Ion channels are proteins that act as selective pores in the cell’s phospholipid bilayer, allowing charged particles that would’ve been stopped by that hydrophobic structure to pass through, entering or exiting the cell. Ion channels achieve this by forming a tube-like structure, with one end inside the cell, one end outside the cell, and a hydrophobic middle sitting comfortably among the lipids of the bilayer.

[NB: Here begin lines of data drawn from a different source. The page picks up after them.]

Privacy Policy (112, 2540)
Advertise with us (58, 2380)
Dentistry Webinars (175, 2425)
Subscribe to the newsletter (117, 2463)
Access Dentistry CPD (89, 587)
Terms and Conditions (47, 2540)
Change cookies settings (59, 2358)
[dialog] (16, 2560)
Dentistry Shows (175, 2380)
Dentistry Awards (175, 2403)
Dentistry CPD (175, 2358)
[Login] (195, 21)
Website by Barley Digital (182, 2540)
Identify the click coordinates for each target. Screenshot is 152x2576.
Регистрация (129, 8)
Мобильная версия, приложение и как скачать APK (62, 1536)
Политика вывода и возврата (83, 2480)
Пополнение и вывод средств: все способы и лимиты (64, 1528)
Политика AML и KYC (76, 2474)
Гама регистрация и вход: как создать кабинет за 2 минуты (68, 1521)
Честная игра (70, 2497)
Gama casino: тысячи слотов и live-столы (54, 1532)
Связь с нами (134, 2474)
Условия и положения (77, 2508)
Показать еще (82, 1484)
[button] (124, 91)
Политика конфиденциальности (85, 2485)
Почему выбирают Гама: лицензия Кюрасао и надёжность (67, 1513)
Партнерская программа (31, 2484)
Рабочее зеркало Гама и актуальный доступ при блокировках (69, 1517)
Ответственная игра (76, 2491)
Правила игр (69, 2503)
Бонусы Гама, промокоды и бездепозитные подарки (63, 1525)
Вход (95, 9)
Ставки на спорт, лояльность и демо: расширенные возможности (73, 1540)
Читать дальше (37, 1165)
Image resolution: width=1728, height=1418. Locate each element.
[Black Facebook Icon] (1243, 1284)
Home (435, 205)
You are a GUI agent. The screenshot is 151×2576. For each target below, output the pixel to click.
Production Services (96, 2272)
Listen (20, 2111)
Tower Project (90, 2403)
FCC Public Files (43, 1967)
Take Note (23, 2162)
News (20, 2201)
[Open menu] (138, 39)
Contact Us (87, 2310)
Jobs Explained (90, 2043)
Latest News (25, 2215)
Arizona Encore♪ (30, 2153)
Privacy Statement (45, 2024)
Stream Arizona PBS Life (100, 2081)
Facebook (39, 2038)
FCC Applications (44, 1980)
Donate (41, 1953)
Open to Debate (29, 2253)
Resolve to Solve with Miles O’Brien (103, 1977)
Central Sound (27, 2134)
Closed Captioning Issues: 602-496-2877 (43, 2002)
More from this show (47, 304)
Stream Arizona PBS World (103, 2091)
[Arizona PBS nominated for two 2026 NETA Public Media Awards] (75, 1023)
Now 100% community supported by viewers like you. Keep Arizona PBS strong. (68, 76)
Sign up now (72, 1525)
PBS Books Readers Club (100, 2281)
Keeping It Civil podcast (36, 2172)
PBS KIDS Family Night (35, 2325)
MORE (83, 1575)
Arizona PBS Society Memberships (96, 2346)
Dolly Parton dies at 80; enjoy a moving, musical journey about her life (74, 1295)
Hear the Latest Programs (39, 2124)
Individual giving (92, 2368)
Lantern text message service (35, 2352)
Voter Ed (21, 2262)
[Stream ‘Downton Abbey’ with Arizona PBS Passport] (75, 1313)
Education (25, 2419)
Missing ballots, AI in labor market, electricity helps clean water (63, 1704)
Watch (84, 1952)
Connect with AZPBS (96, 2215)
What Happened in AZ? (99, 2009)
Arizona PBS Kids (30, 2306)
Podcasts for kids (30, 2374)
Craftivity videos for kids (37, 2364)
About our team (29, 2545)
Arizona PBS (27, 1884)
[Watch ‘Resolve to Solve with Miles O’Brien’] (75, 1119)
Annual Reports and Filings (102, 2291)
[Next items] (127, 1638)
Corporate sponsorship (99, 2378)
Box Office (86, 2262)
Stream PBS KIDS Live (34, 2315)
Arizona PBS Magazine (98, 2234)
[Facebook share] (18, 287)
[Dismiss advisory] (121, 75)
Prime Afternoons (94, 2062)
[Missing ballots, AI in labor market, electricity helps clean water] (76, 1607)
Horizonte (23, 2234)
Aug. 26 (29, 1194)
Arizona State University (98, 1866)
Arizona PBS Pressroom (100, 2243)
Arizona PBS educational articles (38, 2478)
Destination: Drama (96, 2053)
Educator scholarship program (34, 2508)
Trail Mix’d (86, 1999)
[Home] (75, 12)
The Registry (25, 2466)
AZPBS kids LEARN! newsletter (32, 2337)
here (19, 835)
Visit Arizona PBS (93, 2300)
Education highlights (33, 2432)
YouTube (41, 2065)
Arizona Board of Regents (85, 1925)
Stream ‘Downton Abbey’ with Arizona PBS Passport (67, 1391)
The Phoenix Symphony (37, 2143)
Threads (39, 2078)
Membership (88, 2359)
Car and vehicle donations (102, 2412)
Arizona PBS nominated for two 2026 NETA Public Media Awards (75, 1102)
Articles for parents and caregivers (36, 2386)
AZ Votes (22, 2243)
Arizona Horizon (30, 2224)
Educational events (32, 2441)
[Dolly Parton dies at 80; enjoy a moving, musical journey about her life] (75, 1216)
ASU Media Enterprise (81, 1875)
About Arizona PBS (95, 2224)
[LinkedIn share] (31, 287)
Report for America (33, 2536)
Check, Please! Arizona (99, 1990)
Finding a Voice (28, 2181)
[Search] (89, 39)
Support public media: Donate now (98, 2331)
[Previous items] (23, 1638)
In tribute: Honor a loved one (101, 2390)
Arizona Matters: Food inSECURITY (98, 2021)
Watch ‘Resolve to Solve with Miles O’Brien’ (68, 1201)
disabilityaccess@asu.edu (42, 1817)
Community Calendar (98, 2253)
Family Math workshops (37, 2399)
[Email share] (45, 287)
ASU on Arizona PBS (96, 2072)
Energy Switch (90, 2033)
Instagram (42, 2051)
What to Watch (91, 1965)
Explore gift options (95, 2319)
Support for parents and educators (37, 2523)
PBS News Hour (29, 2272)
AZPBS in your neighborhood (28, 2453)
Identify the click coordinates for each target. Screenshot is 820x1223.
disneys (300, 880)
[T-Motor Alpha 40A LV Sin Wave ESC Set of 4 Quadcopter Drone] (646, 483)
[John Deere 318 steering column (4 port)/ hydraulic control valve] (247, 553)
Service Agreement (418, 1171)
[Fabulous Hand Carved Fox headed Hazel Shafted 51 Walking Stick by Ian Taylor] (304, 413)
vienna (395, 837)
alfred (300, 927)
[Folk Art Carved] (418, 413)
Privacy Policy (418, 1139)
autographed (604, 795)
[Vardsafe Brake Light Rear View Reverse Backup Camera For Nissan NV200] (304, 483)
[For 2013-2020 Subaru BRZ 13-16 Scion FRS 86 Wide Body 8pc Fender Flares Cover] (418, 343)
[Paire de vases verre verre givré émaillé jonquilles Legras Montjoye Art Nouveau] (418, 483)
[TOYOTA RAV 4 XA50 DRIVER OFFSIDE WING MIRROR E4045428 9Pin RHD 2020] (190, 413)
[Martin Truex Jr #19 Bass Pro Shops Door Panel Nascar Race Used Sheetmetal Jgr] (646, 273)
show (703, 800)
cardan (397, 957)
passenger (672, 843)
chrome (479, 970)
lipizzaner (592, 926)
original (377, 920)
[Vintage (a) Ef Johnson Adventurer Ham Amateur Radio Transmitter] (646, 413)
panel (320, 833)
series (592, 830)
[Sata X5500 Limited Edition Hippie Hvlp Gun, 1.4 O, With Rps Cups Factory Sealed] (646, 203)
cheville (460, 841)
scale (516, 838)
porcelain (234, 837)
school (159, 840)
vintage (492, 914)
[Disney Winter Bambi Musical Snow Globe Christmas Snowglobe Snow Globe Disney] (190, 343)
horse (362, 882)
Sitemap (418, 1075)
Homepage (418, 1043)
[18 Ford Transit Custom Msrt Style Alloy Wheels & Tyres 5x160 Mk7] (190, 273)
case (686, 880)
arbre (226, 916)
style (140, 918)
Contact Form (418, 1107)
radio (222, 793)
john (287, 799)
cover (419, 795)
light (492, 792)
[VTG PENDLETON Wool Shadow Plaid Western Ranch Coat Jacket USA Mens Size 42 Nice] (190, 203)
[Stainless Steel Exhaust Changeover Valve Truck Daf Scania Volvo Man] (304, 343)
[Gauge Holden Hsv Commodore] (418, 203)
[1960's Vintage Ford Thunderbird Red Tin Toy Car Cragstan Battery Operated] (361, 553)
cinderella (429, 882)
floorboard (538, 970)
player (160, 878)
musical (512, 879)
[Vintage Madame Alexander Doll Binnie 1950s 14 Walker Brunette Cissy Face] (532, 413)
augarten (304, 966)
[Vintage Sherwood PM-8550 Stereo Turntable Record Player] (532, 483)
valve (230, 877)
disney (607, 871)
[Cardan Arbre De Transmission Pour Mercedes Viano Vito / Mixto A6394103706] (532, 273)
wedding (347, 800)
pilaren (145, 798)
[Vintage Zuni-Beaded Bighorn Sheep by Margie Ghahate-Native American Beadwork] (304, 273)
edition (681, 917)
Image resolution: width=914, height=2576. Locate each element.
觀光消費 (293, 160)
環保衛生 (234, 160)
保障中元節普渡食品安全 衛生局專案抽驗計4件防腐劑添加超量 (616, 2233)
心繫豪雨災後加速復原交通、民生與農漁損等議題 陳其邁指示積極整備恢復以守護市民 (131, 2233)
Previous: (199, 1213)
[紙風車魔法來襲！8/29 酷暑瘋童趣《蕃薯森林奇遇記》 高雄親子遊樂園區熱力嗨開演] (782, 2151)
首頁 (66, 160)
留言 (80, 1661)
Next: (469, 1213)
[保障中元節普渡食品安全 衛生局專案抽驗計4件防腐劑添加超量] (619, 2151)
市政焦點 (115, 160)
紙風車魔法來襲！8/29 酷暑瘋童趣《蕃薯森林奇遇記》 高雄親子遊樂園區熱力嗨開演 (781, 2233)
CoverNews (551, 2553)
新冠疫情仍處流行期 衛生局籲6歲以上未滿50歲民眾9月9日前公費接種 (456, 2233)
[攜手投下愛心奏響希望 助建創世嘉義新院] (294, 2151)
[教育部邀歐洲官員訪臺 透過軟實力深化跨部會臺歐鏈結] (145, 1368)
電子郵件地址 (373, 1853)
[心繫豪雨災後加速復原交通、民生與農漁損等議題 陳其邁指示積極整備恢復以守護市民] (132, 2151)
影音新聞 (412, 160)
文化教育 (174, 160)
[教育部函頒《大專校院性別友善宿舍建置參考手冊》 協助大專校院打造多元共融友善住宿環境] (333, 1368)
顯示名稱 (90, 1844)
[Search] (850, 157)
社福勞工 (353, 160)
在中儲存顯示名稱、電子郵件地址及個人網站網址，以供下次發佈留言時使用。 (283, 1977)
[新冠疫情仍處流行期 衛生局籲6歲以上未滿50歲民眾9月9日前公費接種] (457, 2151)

These pores are selective, however. First, they generally let only specific ions through, using mechanisms discussed here. Second, they can allow ions through only under specific circumstances. For example, many ion channels, hiding under the sobriquet ionotropic receptors, only allow cations through in the presence of a ligand, often a neurotransmitter.
We are concerned with a different class of ion channel: the voltage-gated ion channel. Such a channel allows ions to pass only at specific voltages. Since passing ions changes voltage, the resulting voltage dynamics can be quite complicated – positive feedback loops, negative feedback loops, oscillations, and more! There are some excellent examples among the multifarious and exotic action potentials of the heart.
The mechanism by which this occurs in most cases is obvious enough that it was predicted by Hodgkin and Huxley when they first characterized the action potential. Namely, the changing charge distribution inside and outside the cell moves a set of charged amino acids inside the protein, inducing large-scale conformational changes that include the pore opening.
Experimental confirmation of this hypothesis had to wait for finer electrical instrumentation. H+H correctly predicted, however, the form of that experimental evidence, viz that the movement of these charges could be detected as a stupidly small current, more formally known as the “gating current”. This was confirmed by Armstrong and Benzanilla in 1973.
The advent of more advanced molecular biology techniques has added a few more details, but not many. It is known that a particular set of amino acids located near each other detect the charge, but the exact manner that they respond is still under debate.
There is one other kind of voltage-gating: ion-block, most associated with the NMDA receptor. In these receptors, extra-cellular magnesium is attracted to the pore-lining domain at the resting potential, and so binds to it, preventing other ions from passing through. When the cell is depolarized, these ions are no longer attracted to the domain, and so they unbind, allowing other ions to pass through.
Kandel and Schwartz, 5e. The Mechanisms of Voltage-Gating and Ion Permeation Have Been Inferred from Electrophysiological Measurements. Subsection 2-7-4.
A delightful 2012 review by WA Catterall: “Voltage-gated sodium channels at 60: structure, function and pathophysiology”, in J Physiol.
Armstrong and Benzanilla, 1973. “Charge Movement Associated with the Opening and Closing of the Activation Gates of the Na Channels”, in J Gen Physiol.